→ **What this task involves**: Copy out the entries below exactly as they stand, but only from the line containing "Task: Click the Records: 3 Duplicates: 0 line" through the line containing "At what coordinates".

### Records ###

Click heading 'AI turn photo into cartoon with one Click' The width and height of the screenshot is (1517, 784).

###
### Records ###

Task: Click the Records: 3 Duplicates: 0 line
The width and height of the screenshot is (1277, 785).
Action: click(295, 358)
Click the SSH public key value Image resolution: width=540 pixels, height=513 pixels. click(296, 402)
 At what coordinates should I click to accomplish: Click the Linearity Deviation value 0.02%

###

→ **Task result**:
Task: Click the Records: 3 Duplicates: 0 line
The width and height of the screenshot is (1277, 785).
Action: click(295, 358)
Click the SSH public key value Image resolution: width=540 pixels, height=513 pixels. click(296, 402)
 At what coordinates should I click to accomplish: Click the Linearity Deviation value 0.02%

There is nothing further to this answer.